The choice of lines used in this study introduces several major sources of variation that make it impossible to account for. Because the lines are not isogenic (or near-isogenic) and there is no information on if they were hybridized to the same parent line, it is impossible to say if the observed differences are due to the transgenic trait or due the fact that lines with differing genetics were used. The risk of misinterpreting the results based on this would be far too great and this type of experiment is too expensive to waste money like that. This is one of the reasons why researchers will generate their own NILs. Other issues with the study include the poor plot design that lacks randomization (or any other standard design for an experiment like this), lack of replications (different blocks within the field, other locations, repeated growing seasons, etc.) and the lack of information about these lines. No pedigree is offered and these lines are no longer on the market (I couldn't find any information on these lines online), so we can't say for sure how likely it is that they are closely related or not. This is bad science and this paper never should have made it through the peer review process with these and other major methodological issues intact (not to mention all of the grammatical and typographic errors).

This type of experiment really required the use of NILs that the researchers made themselves by crossing and backcrossing. Luckily such an experiment was published prior to the submission of this paper. Harrigan et al. (2016) examined this same issue. However, the experimental design for this study was superior in every way. The Harrigan study generated NILs for the same trait that the Seralini paper did (NK603); however, they generated four lines each that were transgenic or not as well as the recurrent parent (as a control). These lines were hybridized with two different female testers and planted in randomized complete block design with three replicate blocks in three separate locations (Illinois, 
Minnesota, and Nebraska). The metabolomes were then measured by GC-MS. They found few differences between the lines but that genetic variation between the lines accounted for more differences than the GE trait, for which no trait-specific effect was found.

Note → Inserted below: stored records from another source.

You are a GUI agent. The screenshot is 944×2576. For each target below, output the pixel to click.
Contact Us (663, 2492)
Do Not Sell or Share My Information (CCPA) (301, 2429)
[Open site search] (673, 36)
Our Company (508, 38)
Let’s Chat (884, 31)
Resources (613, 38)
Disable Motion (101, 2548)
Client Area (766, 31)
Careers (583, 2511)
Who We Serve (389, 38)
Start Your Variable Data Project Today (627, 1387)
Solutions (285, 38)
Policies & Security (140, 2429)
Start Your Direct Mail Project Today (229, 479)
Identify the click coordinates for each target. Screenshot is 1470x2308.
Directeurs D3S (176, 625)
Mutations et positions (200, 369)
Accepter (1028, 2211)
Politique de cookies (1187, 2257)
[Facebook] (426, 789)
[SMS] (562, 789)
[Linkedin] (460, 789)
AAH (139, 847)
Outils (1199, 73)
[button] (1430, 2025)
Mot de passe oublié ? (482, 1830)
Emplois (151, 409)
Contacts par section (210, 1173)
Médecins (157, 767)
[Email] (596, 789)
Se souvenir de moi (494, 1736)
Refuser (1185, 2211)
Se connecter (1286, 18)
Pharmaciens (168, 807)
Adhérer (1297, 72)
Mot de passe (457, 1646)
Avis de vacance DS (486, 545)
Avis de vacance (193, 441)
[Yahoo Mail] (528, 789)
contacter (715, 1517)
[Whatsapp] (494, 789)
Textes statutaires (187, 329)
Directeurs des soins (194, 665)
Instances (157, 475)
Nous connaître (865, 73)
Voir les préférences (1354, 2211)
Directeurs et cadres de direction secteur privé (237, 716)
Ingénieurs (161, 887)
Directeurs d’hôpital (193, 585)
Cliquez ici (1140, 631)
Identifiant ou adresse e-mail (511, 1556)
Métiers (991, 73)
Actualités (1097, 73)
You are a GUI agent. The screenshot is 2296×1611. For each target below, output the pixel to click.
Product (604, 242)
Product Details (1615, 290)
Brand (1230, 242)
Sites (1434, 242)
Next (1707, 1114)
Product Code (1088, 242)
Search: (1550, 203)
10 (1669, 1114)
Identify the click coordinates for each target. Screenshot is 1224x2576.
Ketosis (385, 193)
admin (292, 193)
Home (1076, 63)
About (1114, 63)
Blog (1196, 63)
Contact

As I stated above, there are numerous other issues with the methodology used in the Seralini paper that are not limited to just the use of improper lines. Generating NILs is time and labor intensive, but if you are truly trying to answer this type of question it is simply something that must be done. You cannot take shortcuts with experiments like this and you cannot assume that just because two lines have similar numbers in a seed catalog that they are related. Shortcuts in science lead to bad results that are a waste of time and money.